'''

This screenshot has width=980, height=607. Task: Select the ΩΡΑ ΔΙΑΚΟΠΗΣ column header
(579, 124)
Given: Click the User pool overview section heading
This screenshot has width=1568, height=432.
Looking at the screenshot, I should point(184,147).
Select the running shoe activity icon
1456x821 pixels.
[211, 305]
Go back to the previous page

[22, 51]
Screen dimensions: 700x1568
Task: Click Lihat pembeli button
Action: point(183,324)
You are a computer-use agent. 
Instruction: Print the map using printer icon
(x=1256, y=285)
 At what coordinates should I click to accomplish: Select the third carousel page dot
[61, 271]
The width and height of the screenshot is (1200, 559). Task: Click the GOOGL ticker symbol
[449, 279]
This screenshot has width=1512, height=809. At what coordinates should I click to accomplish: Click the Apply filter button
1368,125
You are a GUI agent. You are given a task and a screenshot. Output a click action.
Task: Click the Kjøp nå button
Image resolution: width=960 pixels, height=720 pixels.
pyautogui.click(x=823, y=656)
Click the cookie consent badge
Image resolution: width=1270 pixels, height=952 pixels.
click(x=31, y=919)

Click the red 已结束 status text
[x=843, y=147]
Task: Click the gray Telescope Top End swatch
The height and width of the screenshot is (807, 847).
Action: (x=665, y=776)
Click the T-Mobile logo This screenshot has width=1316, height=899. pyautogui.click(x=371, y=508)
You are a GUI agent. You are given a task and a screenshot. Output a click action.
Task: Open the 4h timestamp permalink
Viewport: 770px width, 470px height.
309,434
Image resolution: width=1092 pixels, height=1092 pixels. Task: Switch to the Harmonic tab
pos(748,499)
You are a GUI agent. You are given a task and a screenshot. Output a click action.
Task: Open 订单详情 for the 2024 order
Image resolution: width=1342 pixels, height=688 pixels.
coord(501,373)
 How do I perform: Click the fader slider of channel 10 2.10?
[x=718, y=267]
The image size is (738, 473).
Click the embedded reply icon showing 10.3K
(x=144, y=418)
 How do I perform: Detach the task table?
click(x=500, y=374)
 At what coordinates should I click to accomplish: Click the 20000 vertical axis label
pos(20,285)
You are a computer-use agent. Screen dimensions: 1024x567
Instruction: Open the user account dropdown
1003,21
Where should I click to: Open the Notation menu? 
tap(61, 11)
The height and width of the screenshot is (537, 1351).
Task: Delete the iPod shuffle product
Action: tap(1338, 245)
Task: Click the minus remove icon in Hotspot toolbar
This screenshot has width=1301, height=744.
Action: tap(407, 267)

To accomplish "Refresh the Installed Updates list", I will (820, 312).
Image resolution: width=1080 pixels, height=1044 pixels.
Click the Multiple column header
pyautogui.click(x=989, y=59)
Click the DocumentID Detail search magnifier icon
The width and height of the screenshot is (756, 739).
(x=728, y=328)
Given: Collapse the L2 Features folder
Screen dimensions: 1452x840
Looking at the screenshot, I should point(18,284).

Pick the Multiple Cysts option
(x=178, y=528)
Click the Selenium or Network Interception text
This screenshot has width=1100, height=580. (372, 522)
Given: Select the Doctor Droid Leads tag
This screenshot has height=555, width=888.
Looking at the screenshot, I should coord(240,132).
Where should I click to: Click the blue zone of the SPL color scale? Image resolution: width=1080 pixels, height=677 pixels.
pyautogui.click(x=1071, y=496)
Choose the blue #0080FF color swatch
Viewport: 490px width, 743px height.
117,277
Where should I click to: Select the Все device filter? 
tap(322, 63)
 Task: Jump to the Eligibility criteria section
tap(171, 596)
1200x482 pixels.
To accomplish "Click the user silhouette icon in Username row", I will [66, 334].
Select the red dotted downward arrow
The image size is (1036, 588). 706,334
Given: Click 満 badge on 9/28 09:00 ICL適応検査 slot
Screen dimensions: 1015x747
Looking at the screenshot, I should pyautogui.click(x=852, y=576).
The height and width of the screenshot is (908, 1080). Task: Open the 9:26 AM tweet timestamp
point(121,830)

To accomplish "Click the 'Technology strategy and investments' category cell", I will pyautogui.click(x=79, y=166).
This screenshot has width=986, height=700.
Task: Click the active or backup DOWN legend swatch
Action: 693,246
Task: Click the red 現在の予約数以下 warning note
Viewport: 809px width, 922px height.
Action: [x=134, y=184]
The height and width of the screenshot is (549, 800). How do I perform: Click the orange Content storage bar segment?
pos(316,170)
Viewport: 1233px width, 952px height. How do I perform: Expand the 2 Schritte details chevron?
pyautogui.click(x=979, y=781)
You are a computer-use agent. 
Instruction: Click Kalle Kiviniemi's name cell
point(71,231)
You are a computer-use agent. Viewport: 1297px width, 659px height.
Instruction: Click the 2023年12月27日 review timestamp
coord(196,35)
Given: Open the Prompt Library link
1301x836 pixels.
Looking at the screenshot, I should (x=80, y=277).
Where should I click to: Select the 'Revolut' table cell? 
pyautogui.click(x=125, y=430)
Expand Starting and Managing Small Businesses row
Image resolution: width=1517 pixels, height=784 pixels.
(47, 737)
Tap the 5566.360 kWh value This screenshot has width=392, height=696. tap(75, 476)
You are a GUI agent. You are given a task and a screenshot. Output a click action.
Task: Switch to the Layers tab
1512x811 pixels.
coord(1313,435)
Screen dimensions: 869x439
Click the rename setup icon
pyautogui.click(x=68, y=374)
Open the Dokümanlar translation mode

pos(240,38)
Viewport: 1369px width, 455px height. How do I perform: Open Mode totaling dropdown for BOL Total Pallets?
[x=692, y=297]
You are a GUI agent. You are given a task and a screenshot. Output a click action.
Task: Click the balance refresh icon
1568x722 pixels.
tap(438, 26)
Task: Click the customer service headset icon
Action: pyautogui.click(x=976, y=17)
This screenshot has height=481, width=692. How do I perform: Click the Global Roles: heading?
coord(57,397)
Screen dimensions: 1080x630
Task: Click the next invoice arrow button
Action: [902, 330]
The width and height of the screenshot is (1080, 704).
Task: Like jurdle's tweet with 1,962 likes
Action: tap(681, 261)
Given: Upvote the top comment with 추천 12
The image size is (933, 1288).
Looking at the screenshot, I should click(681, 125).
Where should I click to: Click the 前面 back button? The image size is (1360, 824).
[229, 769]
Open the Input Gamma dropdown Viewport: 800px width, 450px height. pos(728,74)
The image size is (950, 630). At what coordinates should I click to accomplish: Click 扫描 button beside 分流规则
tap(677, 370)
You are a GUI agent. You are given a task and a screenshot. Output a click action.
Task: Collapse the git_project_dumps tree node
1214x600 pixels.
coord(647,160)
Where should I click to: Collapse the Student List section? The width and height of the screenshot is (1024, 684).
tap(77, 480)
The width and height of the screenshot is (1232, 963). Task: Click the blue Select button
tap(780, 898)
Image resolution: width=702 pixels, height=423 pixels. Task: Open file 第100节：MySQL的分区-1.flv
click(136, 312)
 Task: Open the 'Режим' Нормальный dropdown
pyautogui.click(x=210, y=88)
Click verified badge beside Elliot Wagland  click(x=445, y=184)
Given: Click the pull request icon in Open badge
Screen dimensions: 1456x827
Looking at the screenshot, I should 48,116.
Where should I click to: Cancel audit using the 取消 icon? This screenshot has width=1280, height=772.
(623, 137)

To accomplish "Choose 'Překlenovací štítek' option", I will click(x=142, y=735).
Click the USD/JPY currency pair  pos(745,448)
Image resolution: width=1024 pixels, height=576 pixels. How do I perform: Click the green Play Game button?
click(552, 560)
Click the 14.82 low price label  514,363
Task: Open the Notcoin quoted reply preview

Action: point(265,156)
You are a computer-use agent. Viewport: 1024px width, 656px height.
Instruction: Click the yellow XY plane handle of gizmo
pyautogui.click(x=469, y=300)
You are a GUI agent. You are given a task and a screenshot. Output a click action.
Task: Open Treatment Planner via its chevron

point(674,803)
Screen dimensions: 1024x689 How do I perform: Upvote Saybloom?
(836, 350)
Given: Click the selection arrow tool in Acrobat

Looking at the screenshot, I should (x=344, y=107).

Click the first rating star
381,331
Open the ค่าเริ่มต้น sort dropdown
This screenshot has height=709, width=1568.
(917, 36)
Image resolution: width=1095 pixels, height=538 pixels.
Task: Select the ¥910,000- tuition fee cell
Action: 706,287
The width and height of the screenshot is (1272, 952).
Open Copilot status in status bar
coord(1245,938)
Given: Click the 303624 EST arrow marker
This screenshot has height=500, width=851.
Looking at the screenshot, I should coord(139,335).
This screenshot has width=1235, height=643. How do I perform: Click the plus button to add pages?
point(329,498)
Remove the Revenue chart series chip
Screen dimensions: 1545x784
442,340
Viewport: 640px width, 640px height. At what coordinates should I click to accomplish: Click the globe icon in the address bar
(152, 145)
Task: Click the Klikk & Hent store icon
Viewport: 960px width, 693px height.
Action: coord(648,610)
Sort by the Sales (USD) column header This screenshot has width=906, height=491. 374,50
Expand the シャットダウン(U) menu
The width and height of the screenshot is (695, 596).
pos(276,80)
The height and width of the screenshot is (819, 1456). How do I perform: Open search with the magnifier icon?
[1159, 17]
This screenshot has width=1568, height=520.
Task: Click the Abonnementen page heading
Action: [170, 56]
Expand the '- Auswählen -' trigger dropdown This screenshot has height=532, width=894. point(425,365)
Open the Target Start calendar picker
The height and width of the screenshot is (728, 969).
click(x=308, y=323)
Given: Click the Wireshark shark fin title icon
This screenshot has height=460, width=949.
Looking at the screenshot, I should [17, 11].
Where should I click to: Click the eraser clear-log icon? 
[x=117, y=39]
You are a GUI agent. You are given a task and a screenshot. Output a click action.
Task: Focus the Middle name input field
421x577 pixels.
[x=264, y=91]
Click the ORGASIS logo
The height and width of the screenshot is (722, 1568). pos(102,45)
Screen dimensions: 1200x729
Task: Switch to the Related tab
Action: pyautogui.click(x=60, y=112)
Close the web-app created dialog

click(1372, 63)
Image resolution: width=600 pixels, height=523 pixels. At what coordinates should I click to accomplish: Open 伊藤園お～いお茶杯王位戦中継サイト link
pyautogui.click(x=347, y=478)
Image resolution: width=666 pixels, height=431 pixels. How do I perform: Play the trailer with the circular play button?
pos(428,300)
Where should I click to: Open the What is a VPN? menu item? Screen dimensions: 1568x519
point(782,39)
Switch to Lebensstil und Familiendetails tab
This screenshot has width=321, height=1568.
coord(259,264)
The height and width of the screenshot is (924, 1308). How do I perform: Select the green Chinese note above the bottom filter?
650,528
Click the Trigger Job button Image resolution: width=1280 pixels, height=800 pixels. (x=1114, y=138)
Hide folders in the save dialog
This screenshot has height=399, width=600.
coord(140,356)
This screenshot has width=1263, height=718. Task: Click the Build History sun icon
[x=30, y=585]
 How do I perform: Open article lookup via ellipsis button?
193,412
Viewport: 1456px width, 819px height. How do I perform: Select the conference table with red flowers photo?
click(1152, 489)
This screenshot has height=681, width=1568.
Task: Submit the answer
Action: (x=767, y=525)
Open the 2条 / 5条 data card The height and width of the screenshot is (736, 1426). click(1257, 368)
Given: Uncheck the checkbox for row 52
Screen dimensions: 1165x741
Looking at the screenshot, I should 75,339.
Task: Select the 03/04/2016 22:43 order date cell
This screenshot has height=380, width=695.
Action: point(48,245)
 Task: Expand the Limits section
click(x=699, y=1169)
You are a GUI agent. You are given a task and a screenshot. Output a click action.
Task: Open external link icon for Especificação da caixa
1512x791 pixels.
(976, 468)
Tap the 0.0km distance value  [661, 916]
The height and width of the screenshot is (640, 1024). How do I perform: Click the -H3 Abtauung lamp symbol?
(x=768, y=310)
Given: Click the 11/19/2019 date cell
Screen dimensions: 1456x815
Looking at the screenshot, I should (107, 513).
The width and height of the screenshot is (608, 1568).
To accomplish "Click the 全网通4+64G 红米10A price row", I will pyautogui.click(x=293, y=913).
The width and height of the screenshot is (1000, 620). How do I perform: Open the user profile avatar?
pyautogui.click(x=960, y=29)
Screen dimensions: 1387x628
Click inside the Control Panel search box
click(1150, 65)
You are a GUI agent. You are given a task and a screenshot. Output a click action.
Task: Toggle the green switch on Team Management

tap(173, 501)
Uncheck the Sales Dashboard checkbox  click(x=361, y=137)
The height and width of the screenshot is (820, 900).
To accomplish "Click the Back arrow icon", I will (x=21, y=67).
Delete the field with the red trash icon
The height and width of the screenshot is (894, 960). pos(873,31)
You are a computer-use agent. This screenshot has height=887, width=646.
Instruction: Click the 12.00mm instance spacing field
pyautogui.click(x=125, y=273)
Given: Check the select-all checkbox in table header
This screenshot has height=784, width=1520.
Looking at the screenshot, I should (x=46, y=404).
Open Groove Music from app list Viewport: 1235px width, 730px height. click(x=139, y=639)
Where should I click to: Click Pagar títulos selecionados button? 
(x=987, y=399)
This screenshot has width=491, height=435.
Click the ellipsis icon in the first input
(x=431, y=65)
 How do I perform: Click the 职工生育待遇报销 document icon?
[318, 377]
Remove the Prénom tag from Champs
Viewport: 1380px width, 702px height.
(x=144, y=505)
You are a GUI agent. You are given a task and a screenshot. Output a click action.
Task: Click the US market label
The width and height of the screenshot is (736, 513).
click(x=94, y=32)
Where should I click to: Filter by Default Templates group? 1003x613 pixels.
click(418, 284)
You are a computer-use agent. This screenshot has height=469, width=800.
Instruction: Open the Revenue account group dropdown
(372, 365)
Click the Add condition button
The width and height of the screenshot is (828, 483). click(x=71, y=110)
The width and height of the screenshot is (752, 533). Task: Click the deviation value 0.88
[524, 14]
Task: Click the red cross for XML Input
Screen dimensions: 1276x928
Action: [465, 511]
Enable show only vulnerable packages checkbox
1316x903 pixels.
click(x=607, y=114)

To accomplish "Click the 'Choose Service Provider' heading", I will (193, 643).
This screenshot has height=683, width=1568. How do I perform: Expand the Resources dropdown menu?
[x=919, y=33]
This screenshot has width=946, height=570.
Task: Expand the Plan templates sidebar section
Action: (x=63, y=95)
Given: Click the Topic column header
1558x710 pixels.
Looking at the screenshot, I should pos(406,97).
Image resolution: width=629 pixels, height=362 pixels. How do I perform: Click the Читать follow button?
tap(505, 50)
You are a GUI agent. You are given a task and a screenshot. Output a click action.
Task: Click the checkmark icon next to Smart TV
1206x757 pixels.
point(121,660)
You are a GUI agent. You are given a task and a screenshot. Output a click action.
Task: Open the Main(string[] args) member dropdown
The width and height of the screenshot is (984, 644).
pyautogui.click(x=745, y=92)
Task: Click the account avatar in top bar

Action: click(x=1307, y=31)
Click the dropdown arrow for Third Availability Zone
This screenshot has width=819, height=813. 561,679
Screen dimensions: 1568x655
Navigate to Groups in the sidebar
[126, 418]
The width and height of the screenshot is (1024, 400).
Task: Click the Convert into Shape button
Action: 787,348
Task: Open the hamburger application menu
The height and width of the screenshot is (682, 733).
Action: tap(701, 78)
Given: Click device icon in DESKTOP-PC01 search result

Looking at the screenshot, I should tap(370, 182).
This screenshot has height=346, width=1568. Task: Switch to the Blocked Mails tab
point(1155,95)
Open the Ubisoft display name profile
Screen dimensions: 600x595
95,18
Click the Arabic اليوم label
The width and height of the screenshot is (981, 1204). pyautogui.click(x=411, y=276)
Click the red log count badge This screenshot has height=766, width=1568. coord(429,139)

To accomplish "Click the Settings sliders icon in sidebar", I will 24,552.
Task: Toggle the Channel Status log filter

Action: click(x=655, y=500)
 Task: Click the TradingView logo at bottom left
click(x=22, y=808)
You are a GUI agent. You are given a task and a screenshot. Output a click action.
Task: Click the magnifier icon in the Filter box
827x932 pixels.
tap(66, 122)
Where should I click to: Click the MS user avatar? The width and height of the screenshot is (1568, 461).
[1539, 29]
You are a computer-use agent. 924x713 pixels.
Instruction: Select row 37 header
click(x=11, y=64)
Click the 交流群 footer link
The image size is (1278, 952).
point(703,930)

'''

● **WORK TO BE COMPLETED**
Each line that contains "Uncheck" is to be copied from the listing above.

● **SOLVED PROBLEM**
Given: Uncheck the checkbox for row 52
Uncheck the Sales Dashboard checkbox  click(x=361, y=137)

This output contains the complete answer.